Energiewende 19.01.2021, 12:22 Uhr

Wasserstoff aus Biomasse: Geniale Erfindung verhilft zum Comeback

Eine Neugründung liefert weitere Meilensteine für die Energiegewinnung. Unterschiedliche Verfahren stellen aus Biomasse hochwertigen Wasserstoff her. Ein bahnbrechender Plan.

Windrad

Bei der Herstellung und Speicherung von grünem Wasserstoff sind viele Hürden zu nehmen.

Foto: panthermedia.net/aaw

An der Hochschule Hof im Norden Bayerns befassen sich circa 3.500 Studierende mit den Studien der Angewandten Wissenschaften. Zur Fachhochschule zählt auch das Institut für Energie- und Wassermanagement. Nun ist aus der Hochschule eine Unternehmensgründung hervorgegangen, die das Zeug hat, die Energiewende nachhaltig voranzutreiben.
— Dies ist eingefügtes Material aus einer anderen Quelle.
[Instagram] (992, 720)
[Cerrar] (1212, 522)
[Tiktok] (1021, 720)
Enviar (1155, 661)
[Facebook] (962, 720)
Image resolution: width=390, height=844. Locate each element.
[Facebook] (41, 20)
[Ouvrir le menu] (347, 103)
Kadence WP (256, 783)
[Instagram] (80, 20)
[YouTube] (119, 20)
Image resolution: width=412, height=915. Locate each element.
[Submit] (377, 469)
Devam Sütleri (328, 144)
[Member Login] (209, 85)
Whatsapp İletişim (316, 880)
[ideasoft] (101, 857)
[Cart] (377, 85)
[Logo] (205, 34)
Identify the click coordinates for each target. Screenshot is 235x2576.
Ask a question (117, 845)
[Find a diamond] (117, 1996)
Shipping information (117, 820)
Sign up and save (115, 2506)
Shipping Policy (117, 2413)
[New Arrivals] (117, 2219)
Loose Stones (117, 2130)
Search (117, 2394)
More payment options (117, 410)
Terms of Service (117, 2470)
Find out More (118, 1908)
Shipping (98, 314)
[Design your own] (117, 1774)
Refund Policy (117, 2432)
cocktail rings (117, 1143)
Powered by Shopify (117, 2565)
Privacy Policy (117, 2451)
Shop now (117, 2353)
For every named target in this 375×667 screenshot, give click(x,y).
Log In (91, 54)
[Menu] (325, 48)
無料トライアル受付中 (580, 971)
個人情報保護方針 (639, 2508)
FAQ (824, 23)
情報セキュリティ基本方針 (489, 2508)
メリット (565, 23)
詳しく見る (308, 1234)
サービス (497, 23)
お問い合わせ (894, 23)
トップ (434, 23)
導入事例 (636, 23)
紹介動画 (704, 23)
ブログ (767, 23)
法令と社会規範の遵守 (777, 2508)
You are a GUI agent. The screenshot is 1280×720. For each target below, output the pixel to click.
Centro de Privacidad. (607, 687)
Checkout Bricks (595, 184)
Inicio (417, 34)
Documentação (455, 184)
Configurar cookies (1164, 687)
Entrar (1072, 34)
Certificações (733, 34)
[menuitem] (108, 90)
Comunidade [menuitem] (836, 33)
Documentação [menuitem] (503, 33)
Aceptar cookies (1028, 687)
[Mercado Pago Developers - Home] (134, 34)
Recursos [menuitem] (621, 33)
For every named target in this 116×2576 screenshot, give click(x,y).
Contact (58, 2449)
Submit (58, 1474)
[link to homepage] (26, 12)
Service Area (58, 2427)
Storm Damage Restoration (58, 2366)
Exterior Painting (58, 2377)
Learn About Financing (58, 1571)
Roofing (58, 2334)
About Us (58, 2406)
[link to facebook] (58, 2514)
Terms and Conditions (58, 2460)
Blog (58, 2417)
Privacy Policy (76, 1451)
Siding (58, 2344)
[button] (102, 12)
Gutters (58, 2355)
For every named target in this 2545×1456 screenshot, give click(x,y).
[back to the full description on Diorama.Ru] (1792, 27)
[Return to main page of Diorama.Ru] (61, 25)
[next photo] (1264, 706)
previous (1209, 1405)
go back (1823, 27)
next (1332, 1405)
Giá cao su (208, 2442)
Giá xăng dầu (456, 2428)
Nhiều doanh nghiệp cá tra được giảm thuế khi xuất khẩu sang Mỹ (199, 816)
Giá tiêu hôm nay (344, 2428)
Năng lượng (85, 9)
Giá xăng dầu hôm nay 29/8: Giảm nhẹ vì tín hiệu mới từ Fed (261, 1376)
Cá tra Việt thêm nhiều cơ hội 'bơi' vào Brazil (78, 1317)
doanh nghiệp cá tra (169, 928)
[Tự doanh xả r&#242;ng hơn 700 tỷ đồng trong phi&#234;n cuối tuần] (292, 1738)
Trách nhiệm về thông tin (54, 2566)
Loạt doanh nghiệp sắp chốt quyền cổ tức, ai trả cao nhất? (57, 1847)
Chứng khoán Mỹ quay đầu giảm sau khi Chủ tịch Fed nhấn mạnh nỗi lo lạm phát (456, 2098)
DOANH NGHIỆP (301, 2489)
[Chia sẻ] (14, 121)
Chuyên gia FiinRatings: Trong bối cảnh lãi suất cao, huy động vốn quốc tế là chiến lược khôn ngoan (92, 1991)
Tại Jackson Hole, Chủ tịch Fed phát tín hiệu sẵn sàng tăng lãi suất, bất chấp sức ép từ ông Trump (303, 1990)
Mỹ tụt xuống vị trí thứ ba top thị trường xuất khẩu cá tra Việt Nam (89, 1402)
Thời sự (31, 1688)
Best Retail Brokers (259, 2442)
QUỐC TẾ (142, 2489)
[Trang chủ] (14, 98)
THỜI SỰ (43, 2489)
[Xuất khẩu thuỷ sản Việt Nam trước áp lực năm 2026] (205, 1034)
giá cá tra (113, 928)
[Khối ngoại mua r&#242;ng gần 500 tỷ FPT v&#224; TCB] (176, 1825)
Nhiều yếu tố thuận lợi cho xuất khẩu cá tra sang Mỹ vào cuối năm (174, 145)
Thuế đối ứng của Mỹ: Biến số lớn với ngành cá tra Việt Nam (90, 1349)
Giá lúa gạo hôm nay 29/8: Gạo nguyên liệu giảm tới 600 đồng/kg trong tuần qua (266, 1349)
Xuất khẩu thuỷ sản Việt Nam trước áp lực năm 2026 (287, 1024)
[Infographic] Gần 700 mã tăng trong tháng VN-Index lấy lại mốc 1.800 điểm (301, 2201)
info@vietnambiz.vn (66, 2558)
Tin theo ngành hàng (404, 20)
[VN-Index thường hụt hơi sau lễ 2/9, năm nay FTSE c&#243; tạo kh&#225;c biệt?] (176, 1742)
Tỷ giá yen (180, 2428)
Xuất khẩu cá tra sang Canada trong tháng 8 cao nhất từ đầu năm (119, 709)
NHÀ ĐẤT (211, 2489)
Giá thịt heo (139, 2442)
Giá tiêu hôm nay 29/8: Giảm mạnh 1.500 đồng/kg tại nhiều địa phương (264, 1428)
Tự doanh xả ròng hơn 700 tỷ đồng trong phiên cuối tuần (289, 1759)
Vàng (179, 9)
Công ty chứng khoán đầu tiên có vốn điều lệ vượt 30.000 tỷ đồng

Die BtX energy GmbH setzt auf diverse Verfahren, um aus Biomasse hochwertigen Wasserstoff herzustellen. Die Mission der Jung-Unternehmer ist wegweisend: Neben dem Vertrieb schlüsselfertiger Anlagen zur Dampfreformierung von Biogas sollen zunächst für die Region Hof ein Gesamtkonzept zur regionalen Erzeugung und Nutzung von grünem Wasserstoff erstellt werden.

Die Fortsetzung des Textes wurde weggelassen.